Principaux résultats
Trois petites études ont rapporté que les douleurs étaient réduites de moitié ou plus chez certaines personnes. Une réduction des douleurs de moitié ou plus était ressentie par 5 personnes sur 10 avec le tramadol et 3 personnes sur 10 avec le placebo. Des effets secondaires ont été ressentis par 6 personnes sur 10 avec le tramadol et 3 personnes sur 10 avec le placebo, et 2 personnes sur 10 avec le tramadol et presque aucun des participants recevant un placebo n'a arrêté de prendre le traitement en raison des effets secondaires.
Qualité des preuves
Les preuves étaient généralement de qualité faible ou très faible. Cela signifie que les recherches ne fournissent pas une indication fiable du probable effet et qu'il est très probable que l'effet soit différent de ce qui est démontré au travers de l'analyse de ces essais. Des études de petite taille telles que celles incluses dans cette revue ont tendance à surestimer les résultats du traitement par rapport aux effets observés dans des études de plus grande taille et mieux réalisées. Il y avait également d'autres problèmes pouvant conduire à des résultats trop optimistes. Les preuves de faible qualité et l'absence de bénéfice important signifient que nous avons besoin de nouveaux essais à grande échelle avant de pouvoir établir si le tramadol est utile pour la prise en charge des douleurs neuropathiques.
Il n'existe que peu d'informations concernant l'utilisation du tramadol pour les douleurs neuropathiques et celles-ci sont issues d'études de petite taille, largement inadéquates et présentant des risques de potentiels biais. Ces biais devraient normalement augmenter le bénéfice apparent du tramadol. Les preuves indiquant un bénéfice avec le tramadol étaient de qualité faible ou très faible, ce qui signifie que celles-ci ne permettent pas de fournir une indication fiable de l'effet probable, et il est très probable que l'effet soit sensiblement différent de l'estimation offerte dans cette revue systématique.
Cet article est une mise à jour d'une revue publiée en 2006 portant sur le tramadol pour le traitement des douleurs neuropathiques ; la mise à jour de la revue a été réalisée dans le but de rendre celle-ci conforme aux normes actuelles. Les douleurs neuropathiques, qui sont causées par des lésions ou des maladies touchant le système somesthésique peuvent être d'origine centrale ou périphérique. Les douleurs neuropathiques périphériques incluent souvent des symptômes tels que des sensations de brûlure ou d'élancements, une sensibilité anormale aux stimulations indolores, ou une augmentation de la sensibilité aux stimulations normalement douloureuses. Les douleurs neuropathiques sont un symptôme courant dans de nombreuses maladies du système nerveux périphérique.

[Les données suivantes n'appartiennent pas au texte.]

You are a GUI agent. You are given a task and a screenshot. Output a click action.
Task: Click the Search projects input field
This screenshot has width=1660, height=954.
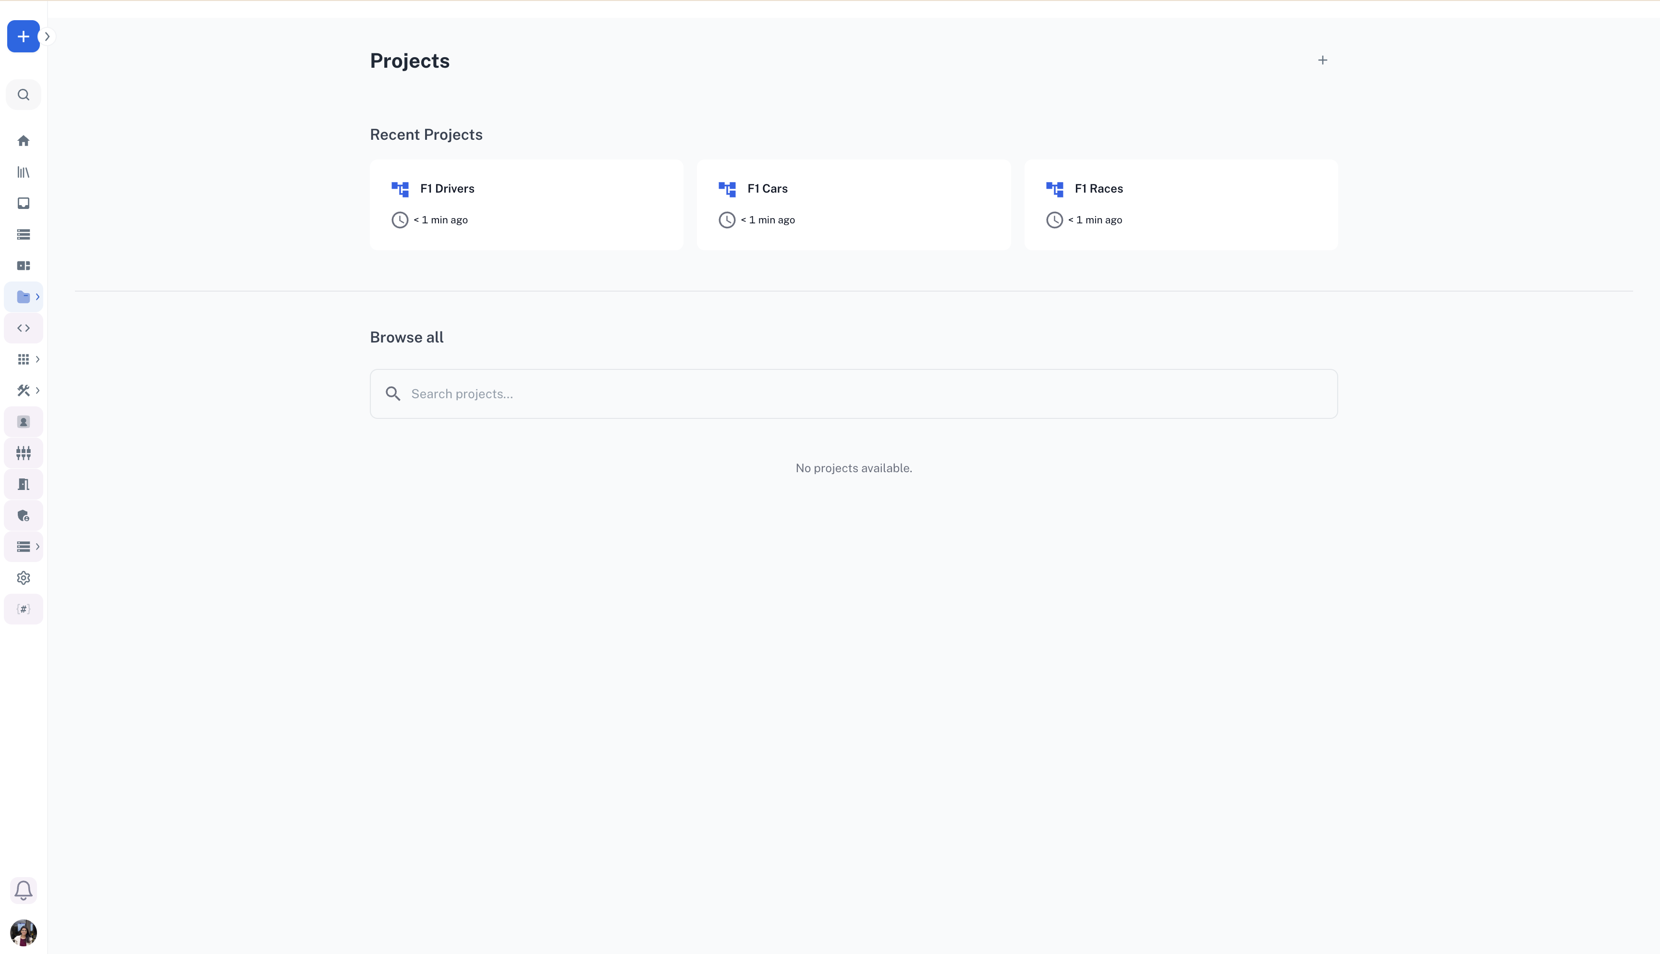click(853, 394)
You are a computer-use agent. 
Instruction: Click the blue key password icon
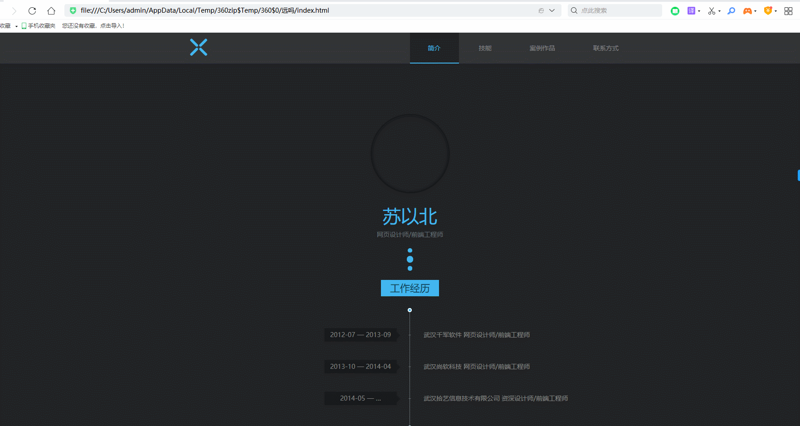(x=731, y=11)
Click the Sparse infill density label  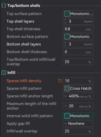(24, 81)

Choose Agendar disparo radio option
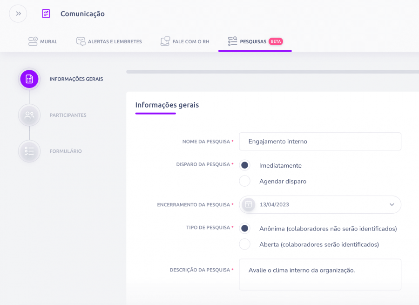click(245, 181)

Évaluer l'efficacité analgésique du tramadol par rapport à un placebo ou à d'autres interventions actives contre les douleurs neuropathiques chroniques chez l'adulte, et les événements indésirables associés à son utilisation dans des essais cliniques.
Nous avons effectué des recherches dans CENTRAL, MEDLINE et Embase pour identifier des essais contrôlés randomisés depuis leur date de création jusqu'en janvier 2017. Nous avons également effectué des recherches dans les références bibliographiques des études et des revues trouvées, et dans les registres d'essais cliniques en ligne.

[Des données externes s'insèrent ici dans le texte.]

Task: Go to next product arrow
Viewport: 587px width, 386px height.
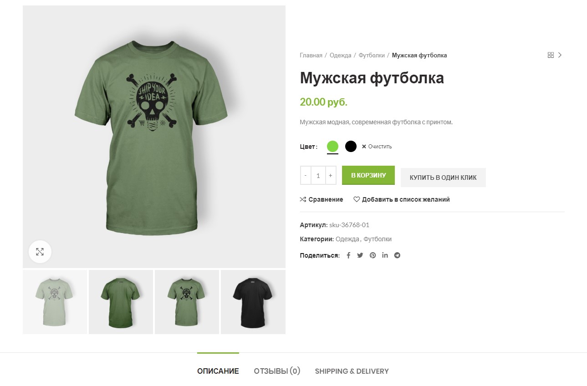Action: click(560, 55)
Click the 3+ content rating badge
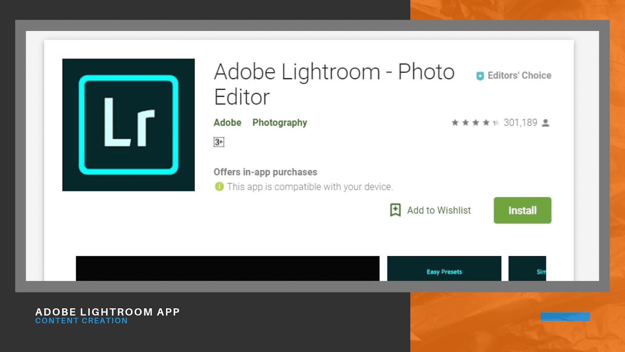This screenshot has height=352, width=625. [x=219, y=142]
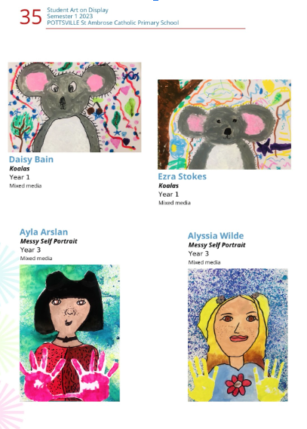
Task: Click Year 3 label under Alyssia Wilde
Action: [x=198, y=253]
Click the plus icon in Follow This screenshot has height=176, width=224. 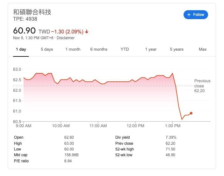(189, 15)
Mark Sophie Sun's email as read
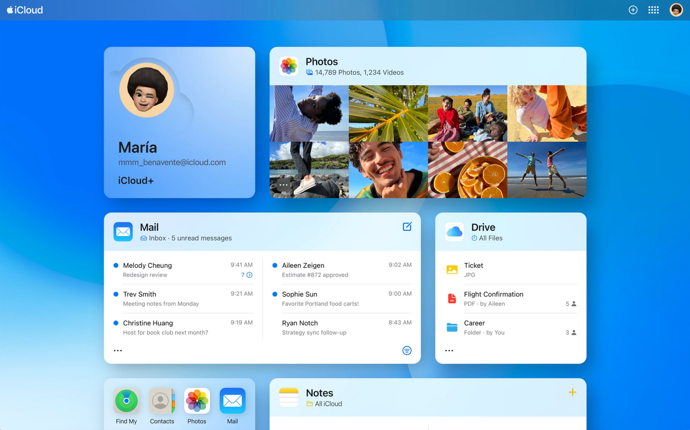The image size is (690, 430). (x=274, y=294)
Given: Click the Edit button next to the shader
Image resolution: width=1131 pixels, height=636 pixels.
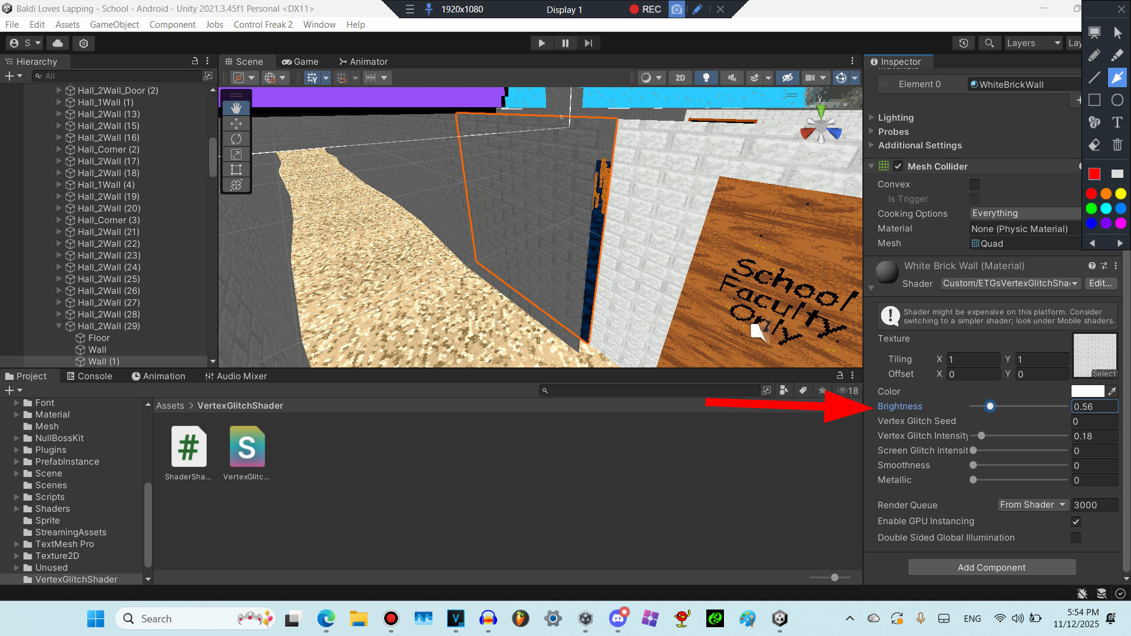Looking at the screenshot, I should (x=1100, y=283).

Nous avons inclus des essais randomisés en double aveugle d'une durée de deux semaines ou plus, comparant le tramadol (via n'importe quelle voie d'administration) à un placebo ou à un autre traitement actif contre les douleurs neuropathiques, avec évaluation subjective des douleurs par le participant.

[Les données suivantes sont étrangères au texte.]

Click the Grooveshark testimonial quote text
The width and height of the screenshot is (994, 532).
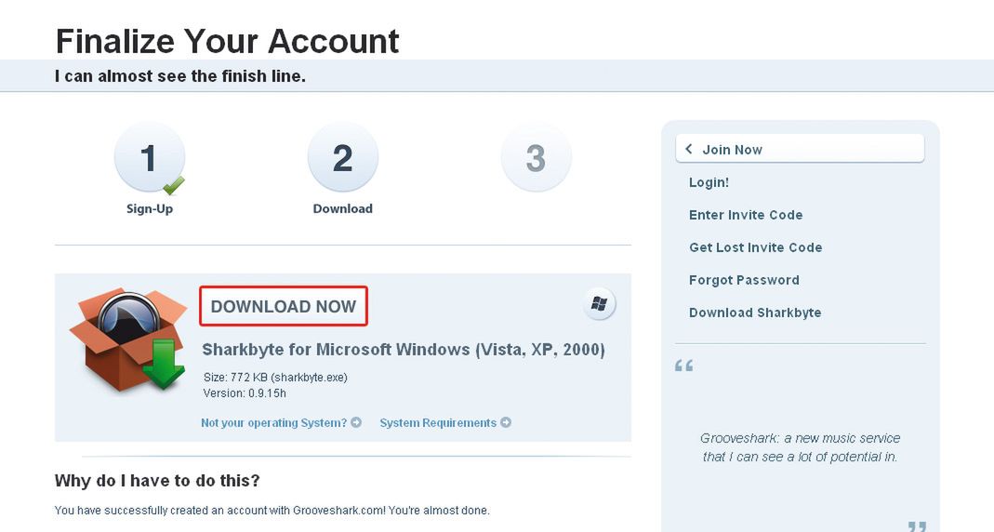[x=800, y=447]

Deux auteurs de la revue ont indépendamment extrait les données et évalué la qualité des essais et les biais potentiels. Les critères de jugement principaux étaient : les participants présentant un important soulagement des douleurs (au moins 50 % de soulagement des douleurs par rapport aux douleurs d'origine ou une amélioration très significative sur l'échelle Patient Global Impression of Change (PGIC), ou un soulagement modéré des douleurs (au moins 30 % de soulagement des douleurs par rapport aux douleurs d'origine ou une amélioration significative ou très significative sur l'échelle PGIC). Lorsqu'une analyse groupée était possible, nous avons utilisé les données dichotomiques pour calculer le risque relatif (RR) et le nombre de sujets à traiter pour obtenir un résultat bénéfique supplémentaire (NSTb) ou un effet néfaste (NNN), au moyen de méthodes standard. Nous avons évalué la qualité des preuves en utilisant le système GRADE et créé des tableaux « Résumé des résultats ».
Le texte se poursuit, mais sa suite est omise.